«Doesn't Dickens write that way?»
D.W. Griffith, the Biograph Company and an unusual picture
[1912] Scenarios that reached the Biograph offices, due to lack of organization, were sometimes weeks in reaching the proper department, but Mr. Griffith got first chance at After Many Years [a version of Tennyson’s Enoch Arden]. Both he and Mr. Dougherty thought it pretty good stuff, but the obvious emotional acting that had prevailed somewhere in every picture so far, was here entirely lacking. Quiet suppressed emotion only, this one had. But Doc [Mr. Dougherty] said he’d eat the positive if it wouldn’t make a good picture. So it was purchased.

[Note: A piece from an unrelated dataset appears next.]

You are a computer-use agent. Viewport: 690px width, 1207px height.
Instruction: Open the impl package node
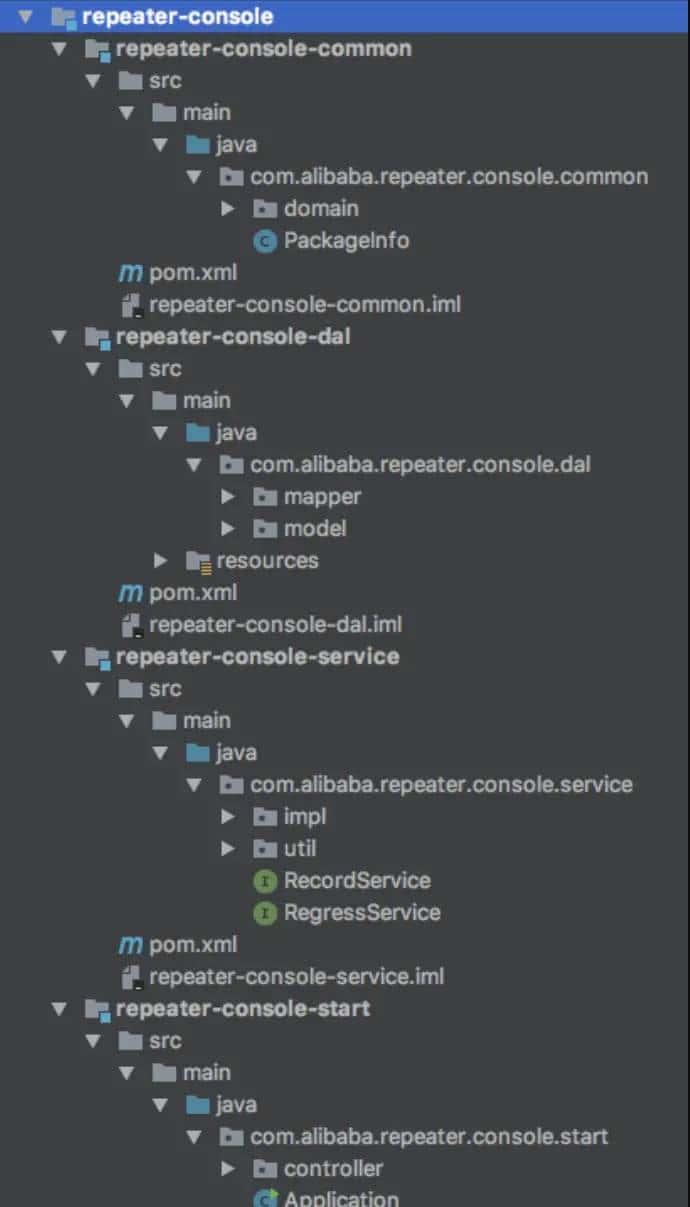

But After Many Years, although it had no «action», and some of us sat in the projection room at its first showing with heavy hearts, proved to write more history than any picture ever filmed and it brought an entirely new technique to the making of films.
It was the first movie without a chase. That was something, for those days, a movie without a chase was not a movie. How could a movie be made without a chase? How could there be suspense? How action? After Many Years was also the first picture to have a dramatic close-up – the first picture to have a cut-back. When Mr. Griffith suggested a scene showing Annie Lee waiting for her husband’s return to be followed by a scene of Enoch cast away on a desert island, it was altogether too distracting. «How can you tell a story jumping about like that? The people won’t know what it’s about.»
«Well», said Mr. Griffith, «doesn’t Dickens write that way?»
«Yes, but that’s Dickens; that’s novel writing; that’s different.»
«Oh, not so much, these are picture stories: not so different.»
So he went his lonely way and did it; did After Many Years contrary to all the old established rules of the game. The Biograph Company was very much worried – the picture was so unusual – how could it succeed?
It was the first picture to be recognized by foreign markets. When one recalls the high class of moving pictures that Pathé and Gaumont were then putting out, such as The Assassination of the Duc de Guise, this foreign recognition meant something.
Mrs. D.W. Griffith (Linda Arvidson), When the Movies Were Young, Dutton & Company, 1925.